Франке Нуре мрачно засмеялся и чересчур сильно толкнул локтём свою соседку по столу, щуплого воробья из министерства.
– Тридцать лет в униформе, – сказал он, многозначительно кивнув на медаль на груди. – Знаете, дамочка, когда я начинал работать в полиции, мы думали, что компьютерный вирус – это заболевание, передающееся половым путем. А дискета – это симптом. – Он расхохотался и потянулся за бокалом. – Я видел, как мальчишки на побегушках становились мафиози.

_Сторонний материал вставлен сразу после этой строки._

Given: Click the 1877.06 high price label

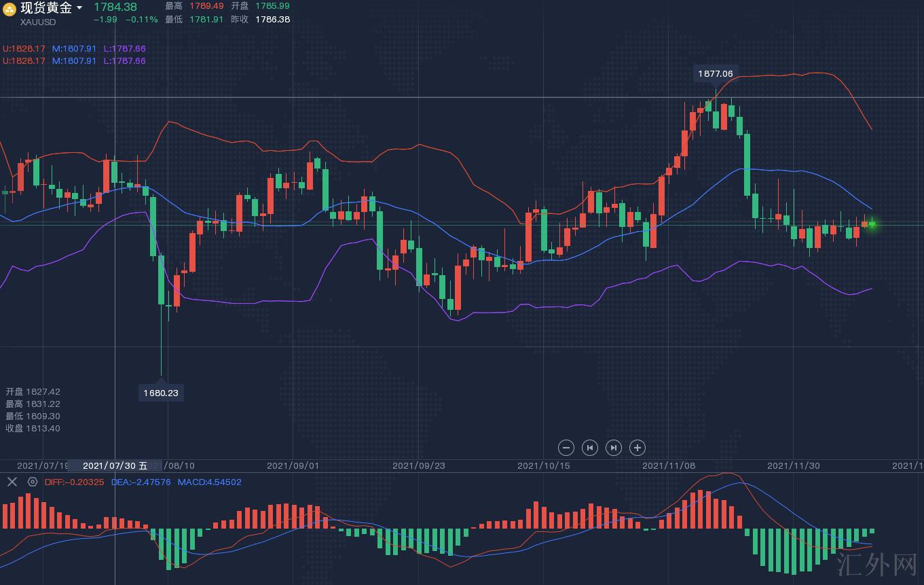Looking at the screenshot, I should pos(716,73).
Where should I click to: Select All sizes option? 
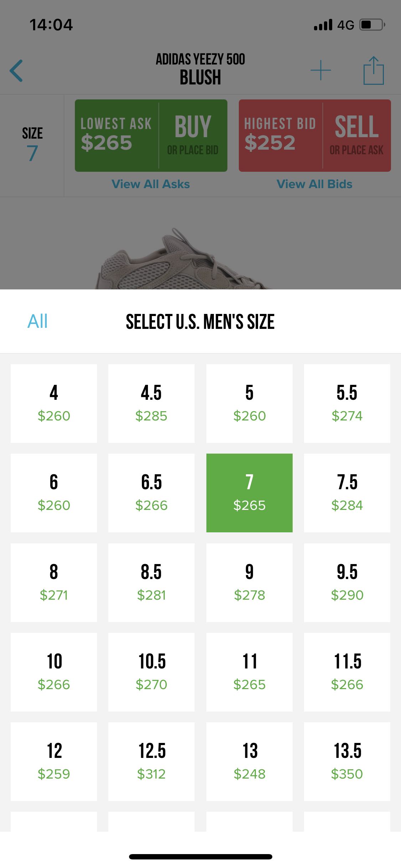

А финансовые магнаты с золотыми часами и кокаиновыми усами заканчивали жизнь страдающими СПИДом героинщиками. – Когда он поднёс бокал к губам, его рука едва заметно задрожала.
– У вас наверняка была долгая интересная карьера, – сказала женщина. – Наверное, скоро собираетесь на пенсию?
– Да, страшно на это надеюсь, – ответил Франке и положил руку на спинку ее стула.
– Эта женщина постареет на пару лет еще до того, как закончится вечер, – шепнула Кафа. Фредрик усмехнулся и серебряной вилкой выковырнул камешек из подошвы.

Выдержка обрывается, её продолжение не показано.